Reminiscent in a way of the opening to The Big Lebowski but with the polarity flipped, our initial introduction to Ernie is not kind. Where The Dude is treated with warmth, Ernie gets cold revulsion. Where The Dude is amiably sloppy, Ernie is a disgusting mess. So it is, then, that just a few pages prior to this book’s spider bite moment, we are treated to the image of Ernie in the middle of the street with his pants round his ankles, spraying liquid faeces into the air while cooking up a spoonful of the bad skag.
It’s a scene that really sticks with you, realised in gross (and admittedly quite funny) detail by Lewis Larosa’s tremendous artwork. Not to play down the efforts of the artists throughout the rest of the book, Larosa’s work in this first issue really sets the tone. There’s a sickly iridescent sheen covering almost everything that makes you feel like you need to wash your hands after you finish each page. It lends the whole thing an illicit quality, like it should be sold in a brown paper bag. Even after the issue ends and the next artist tags in, that feeling lingers, like the faintest whiff of something forgotten at the back of a fridge.
So how is it that Ernie, this stinking, grimy, selfish wreck of a human manages to get you to root for him? He’s a self-serving moron whose only desires are to get high, get laid and repeat, so what is it that is keeping me from closing the book and walking away from this reprehensible man? Pity.
This is a man who, despite having the lowest of ambitions is thwarted in his pursuit of them at every turn. Take the aforementioned street scene: all the guy wants to do is shoot up, but instead he finds himself accidentally turned into a super hero and, as we all know, with great power comes great responsibility, and great responsibility is a drag. The poor guy can’t get laid at an orgy. He can’t even persuade his own personal sex robot to have a rummage down the front of his drawers. There’s a farcical quality to everything that Ernie does that, despite his gross, base motivations engender sympathy. Also, pitting him against actual fascists doesn’t hurt.
As with Ernie, the surrounding cast of characters are painted in the broadest of brushstrokes. The antagonists, Scorpionus, are jack-booted neo-nazis with masks that look like a nude lady torso for some reason. They can be found enacting evil schemes and shouting ‘Death to beta cucks,’ so it’s not too tough trying to figure out what their deal is. Sister Mary, Ernie’s handler/partner is, in her own words, ‘a fabulous international superspy,’ and in the words of lead evil henchman, Ultranationalist, an ‘overcompensating, “badass” Mary Sue,’ which begs the question: is your Mary Sue a Mary Sue if the person who says she is is a white supremecist meathead?

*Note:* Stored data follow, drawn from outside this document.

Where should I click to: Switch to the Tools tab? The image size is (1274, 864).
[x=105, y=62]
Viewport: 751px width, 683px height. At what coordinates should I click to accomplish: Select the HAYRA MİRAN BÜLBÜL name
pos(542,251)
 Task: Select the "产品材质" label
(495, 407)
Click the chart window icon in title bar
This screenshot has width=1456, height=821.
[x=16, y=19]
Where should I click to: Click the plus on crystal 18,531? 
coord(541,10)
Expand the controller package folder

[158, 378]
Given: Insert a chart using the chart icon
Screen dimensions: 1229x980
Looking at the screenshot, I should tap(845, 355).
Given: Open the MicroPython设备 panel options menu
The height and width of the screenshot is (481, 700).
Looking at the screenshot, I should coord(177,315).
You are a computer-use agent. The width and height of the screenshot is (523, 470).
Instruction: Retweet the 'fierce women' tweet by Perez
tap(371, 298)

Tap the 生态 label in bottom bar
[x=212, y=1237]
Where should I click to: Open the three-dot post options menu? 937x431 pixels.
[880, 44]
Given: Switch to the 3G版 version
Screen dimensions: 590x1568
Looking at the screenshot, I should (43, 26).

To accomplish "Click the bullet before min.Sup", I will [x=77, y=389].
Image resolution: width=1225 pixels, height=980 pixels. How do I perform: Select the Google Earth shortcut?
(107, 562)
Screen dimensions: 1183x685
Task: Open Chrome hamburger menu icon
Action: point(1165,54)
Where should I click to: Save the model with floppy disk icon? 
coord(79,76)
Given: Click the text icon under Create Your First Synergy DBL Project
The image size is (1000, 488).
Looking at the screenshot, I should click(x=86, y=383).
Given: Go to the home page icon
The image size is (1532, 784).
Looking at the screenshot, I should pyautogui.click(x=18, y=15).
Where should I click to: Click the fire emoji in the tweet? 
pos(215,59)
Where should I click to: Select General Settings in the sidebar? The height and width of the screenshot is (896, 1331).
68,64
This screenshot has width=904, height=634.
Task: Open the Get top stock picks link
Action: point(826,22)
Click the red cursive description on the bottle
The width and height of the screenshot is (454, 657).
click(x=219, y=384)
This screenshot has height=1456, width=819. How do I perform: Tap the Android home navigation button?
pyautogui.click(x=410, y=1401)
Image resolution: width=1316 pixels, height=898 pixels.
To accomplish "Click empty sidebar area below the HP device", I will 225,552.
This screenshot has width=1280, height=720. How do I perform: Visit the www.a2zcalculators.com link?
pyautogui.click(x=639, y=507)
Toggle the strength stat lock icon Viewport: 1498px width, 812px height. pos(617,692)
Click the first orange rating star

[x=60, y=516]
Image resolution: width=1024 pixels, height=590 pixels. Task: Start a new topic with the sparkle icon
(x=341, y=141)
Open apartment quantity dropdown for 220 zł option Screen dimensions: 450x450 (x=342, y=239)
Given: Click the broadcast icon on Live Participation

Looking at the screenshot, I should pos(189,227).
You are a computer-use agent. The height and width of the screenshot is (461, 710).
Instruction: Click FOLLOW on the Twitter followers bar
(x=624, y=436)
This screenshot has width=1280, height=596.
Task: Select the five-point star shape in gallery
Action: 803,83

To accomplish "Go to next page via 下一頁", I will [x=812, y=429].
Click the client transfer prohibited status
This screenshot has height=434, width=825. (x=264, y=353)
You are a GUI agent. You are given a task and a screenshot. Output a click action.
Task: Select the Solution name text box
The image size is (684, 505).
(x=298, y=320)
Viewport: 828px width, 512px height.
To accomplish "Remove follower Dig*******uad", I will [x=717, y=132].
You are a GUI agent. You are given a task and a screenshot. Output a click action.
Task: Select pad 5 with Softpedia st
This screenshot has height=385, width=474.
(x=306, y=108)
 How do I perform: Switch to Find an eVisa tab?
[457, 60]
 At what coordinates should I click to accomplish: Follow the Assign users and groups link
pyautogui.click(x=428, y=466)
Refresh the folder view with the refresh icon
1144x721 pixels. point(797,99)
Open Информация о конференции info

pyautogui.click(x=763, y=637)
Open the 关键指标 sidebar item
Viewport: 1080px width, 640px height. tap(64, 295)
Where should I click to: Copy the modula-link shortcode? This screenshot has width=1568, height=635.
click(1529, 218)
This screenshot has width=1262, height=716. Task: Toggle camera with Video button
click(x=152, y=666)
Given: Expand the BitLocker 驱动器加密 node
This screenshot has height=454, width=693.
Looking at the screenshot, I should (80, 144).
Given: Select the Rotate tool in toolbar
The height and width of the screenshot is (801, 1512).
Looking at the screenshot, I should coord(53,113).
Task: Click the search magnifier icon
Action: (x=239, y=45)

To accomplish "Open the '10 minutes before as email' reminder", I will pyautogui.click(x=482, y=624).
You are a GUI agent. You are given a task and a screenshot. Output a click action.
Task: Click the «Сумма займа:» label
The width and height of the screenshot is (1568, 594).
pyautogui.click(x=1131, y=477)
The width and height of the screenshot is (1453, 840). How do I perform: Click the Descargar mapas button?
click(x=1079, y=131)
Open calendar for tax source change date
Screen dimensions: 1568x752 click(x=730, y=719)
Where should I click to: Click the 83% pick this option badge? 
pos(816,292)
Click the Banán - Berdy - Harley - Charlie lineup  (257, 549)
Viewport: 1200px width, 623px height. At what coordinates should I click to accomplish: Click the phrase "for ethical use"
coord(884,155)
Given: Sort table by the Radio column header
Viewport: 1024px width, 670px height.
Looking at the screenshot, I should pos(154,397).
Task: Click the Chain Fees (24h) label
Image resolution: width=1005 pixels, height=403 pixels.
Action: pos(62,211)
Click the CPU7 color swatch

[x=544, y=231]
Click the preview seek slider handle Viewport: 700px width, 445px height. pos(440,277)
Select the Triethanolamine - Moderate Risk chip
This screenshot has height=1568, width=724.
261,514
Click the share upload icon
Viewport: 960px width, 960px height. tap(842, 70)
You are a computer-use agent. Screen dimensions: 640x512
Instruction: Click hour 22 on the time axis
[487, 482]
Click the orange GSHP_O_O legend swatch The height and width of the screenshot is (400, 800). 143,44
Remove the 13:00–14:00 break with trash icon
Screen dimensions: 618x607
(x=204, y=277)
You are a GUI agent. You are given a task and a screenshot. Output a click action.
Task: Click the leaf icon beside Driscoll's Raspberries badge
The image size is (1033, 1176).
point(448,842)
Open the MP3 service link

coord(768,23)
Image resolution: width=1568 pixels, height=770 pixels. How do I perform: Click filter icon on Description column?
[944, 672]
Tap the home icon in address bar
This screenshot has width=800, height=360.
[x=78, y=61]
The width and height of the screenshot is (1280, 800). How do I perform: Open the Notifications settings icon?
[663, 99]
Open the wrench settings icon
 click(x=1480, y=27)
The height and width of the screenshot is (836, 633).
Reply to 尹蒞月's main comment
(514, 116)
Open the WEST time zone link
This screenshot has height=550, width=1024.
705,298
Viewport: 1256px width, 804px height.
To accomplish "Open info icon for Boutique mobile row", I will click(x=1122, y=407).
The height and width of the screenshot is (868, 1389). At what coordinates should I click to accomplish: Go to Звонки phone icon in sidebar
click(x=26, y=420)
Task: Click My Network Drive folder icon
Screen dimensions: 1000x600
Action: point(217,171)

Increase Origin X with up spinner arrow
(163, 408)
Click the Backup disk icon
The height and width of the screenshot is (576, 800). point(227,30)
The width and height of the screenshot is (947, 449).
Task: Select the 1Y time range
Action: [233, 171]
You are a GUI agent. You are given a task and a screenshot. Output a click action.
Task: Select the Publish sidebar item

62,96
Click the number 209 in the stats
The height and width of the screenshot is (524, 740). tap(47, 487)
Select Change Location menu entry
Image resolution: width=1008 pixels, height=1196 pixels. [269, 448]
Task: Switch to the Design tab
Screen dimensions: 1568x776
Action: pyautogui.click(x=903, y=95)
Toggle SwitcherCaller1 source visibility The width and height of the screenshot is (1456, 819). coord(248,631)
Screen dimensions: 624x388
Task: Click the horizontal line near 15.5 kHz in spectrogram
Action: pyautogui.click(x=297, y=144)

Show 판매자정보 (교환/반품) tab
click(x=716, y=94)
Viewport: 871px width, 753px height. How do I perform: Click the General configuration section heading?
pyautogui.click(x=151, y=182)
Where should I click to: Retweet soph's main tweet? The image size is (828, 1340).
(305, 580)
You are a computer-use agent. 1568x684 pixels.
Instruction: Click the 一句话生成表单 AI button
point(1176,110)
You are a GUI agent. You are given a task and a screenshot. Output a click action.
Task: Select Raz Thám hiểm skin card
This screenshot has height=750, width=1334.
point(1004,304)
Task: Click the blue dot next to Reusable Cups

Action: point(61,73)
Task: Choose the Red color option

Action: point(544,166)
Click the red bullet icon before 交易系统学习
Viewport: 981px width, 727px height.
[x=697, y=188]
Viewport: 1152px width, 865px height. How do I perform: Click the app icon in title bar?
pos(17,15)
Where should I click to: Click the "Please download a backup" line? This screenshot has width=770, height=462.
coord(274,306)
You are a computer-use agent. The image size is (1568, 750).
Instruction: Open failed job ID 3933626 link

All in all then, Scumbag isn’t going to solve the issues surrounding modern political discourse. It won’t stop the mud-slinging and name-calling. What it might do is provide a little bit of giddy escapism, and in Ernie Ray Clementine provide an avatar for our worst, most self-indulgent impulses to run amok while trying, but ultimately failing to do the right thing.
It might also remind us that, while no-one really wants to hang out with an inveterate waster, anything is better than a white supremacist.